I’m not so sure about his symptoms or treatment. Left whole, the beans may not have a huge effect, but crushed up or chewed they would have a hypermotility of the GI system – that is, vomiting and diarrhea. So I’m guessing the stomach pump wasn’t needed. The atropine though is brilliant. Physostigmine, as we know, stimulates acetylcholine receptors. Atropine is an antagonist – works against – the acetylcholine receptors. This is how we treat physostigmine poisoning today, and the reverse, treating atropine poisoning with physostigmine. But there’s the brandy again. I wonder if he always had brandy on him? One for the patient, two for me.

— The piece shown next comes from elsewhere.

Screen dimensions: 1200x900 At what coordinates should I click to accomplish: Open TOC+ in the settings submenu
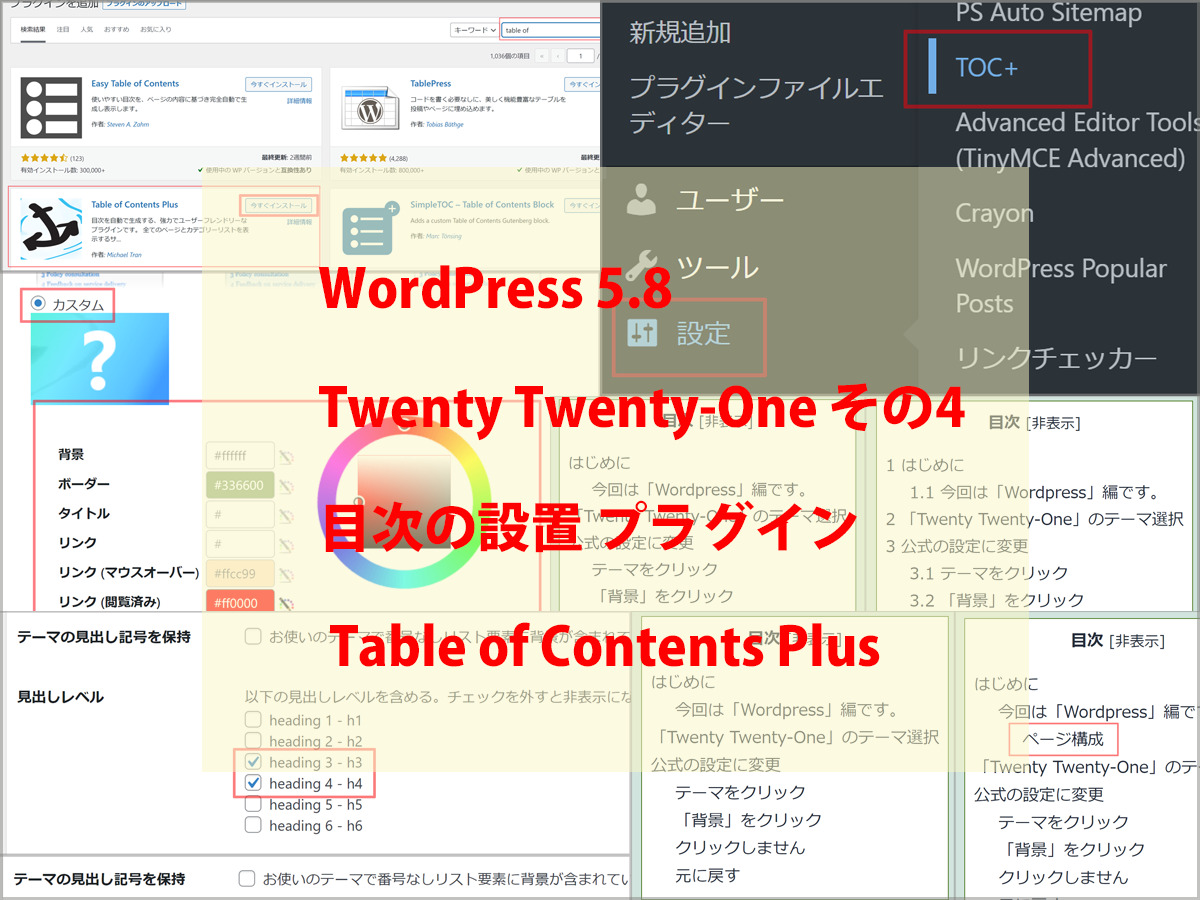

“How taken, — Mistaken for coffee. Overdose given as an emetic. Tobacco chewing. Used as a compress for wounds. Taken to cure worms. Applied locally to cure itch. Used to procure abortion. Symptoms, — Nausea, vomiting accompanied by great weakness and faintness. Confusion of ideas, dimness of sight, weak pulse, cold skin covered with clammy perspiration. Pupils at first contracted then dilated . . . Treatment – 1. Stomach pump . . . 3. Nux vomica or strychnine . . . 4. Stimulants, brandy, champagne.”
Here we find lots of uses for tobacco, but mistaken for coffee? How on earth? Whatever. I like his use of strychnine though. It seems horrific, because we’ve all read and heard about how poisonous strychnine is. But strychnine works against acetylcholine receptors while nicotine stimulates them – they work more specifically on different receptor subtypes, but we can ignore that fact for now. And he’s decided to have more of a party and throw champagne into the mix. I like that.
The point of all this is bring this text to your attention – its copyright is expired so it is readily downloadable into any format, just click on the reference below – but also to show what the standard of care was back in the 1880’s. Things have definitely changed, but some have stayed the same. I think by knowing the history of where we came from, whether we are medical doctors or toxicologists, can only help us. Or at least give us some appreciation for the tools and resources we have today.
1. Murrell, William. What to Do in Cases of Poisoning. London: H. K. Lewis, 1883.
2. Brucefye, W. “William Murrell.” Clinical Cardiology 18.7 (1995): 426-27.
3. Benson, B. E., K. Hoppu, W. G. Troutman, R. Bedry, A. Erdman, J. Höjer, B. Mégarbane, R. Thanacoody, and E. M. Caravati. “Position Paper Update: Gastric Lavage for Gastrointestinal Decontamination.” Clinical Toxicology 51.3 (2013): 140-46.